++++ Page excerpt
- Napier in 1960
- Born: John Wesley Napier December 2, 1926 Roda, Virginia, U.S.
- Died: November 17, 2008 (aged 81) Colorado, U.S.
- Education: Virginia Southern College
- Occupations: Film, stage and television actor

= John Napier (actor) =

American film, stage and television actor

John Wesley Napier (December 2, 1926 – November 17, 2008) was an American film, stage and television actor. He was best known for playing the recurring role of Reverend Ken Cleveland in the final season of American medical drama television series Dr. Kildare.

== Life and career ==
Napier was born in Roda, Virginia, and was raised in Harlan County, Kentucky. His father was a miner. He served in the United States Army during World War II. After his discharge, he attended and graduated from Virginia Southern College, which after graduating, he worked as a salesman, and attended Cincinnati Conservatory of Music, studying drama. He worked as a police officer, and appeared on stage. He began his screen career in 1956, appearing in the NBC anthology television series Armstrong Circle Theatre. In the same year, he appeared in the ABC anthology television series The United States Steel Hour.

Later in his career, Napier guest-starred in television programs including Bonanza, The Farmer's Daughter, Gomer Pyle – USMC, Perry Mason, The Time Tunnel, Land of the Giants and Bracken's World, and played the recurring role of Reverend Ken Cleveland in the final season in the NBC medical drama television series Dr. Kildare. He played the role of Jerry Barnes in the CBS soap opera television series Days of Our Lives, and the role of Cliff Williams in the CBS soap opera television series Search for Tomorrow. He also appeared in films such as Father Goose, The Great Sioux Massacre, The Slender Thread and Rough Night in Jericho.

Napier retired from acting in 1969, last appearing in the film The Girl Who Knew Too Much. After retiring from acting, he worked as a corporate financial executive.

== Death ==
Napier died on November 17, 2008, in Colorado, at the age of 81.
++++++++
++++ Listed records
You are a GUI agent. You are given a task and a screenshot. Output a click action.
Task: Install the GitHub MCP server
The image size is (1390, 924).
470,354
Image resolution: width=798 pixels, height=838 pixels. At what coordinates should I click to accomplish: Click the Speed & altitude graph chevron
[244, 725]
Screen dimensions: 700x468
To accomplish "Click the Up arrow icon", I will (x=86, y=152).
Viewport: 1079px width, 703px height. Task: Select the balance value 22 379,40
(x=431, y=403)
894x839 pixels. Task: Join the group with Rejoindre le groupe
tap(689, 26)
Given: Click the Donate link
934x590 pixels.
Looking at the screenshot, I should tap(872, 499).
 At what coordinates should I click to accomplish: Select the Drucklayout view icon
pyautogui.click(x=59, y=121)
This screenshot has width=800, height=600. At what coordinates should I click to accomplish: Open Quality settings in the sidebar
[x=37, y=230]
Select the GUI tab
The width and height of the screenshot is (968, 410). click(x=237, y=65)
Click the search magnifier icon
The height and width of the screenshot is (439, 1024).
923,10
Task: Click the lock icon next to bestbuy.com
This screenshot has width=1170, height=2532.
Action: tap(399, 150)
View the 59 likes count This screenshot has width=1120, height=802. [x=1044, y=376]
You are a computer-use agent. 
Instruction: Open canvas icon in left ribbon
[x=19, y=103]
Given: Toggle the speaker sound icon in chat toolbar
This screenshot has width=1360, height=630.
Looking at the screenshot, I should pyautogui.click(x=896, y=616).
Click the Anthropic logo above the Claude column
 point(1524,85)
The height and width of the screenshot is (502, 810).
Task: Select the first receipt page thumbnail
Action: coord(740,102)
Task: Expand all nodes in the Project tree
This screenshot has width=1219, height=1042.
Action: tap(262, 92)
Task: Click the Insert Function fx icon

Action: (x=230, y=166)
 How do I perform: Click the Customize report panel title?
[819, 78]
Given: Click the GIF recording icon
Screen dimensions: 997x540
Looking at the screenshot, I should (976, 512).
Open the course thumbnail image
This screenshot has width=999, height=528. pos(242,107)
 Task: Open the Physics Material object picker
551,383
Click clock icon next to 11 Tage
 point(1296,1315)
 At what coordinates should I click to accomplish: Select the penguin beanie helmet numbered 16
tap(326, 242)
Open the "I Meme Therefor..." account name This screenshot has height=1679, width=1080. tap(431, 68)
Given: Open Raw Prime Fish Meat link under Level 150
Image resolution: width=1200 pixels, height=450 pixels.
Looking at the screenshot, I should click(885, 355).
++++++++
Check your understanding |
a: Return the part of the John Napier biography that starts at "Napier retired from" and ends at "corporate financial executive.".
b: According to the John Napier biography, what work did Napier do after he retired from acting?

Task solutions |
a:
Napier retired from acting in 1969, last appearing in the film The Girl Who Knew Too Much. After retiring from acting, he worked as a corporate financial executive.

b: He worked as a corporate financial executive.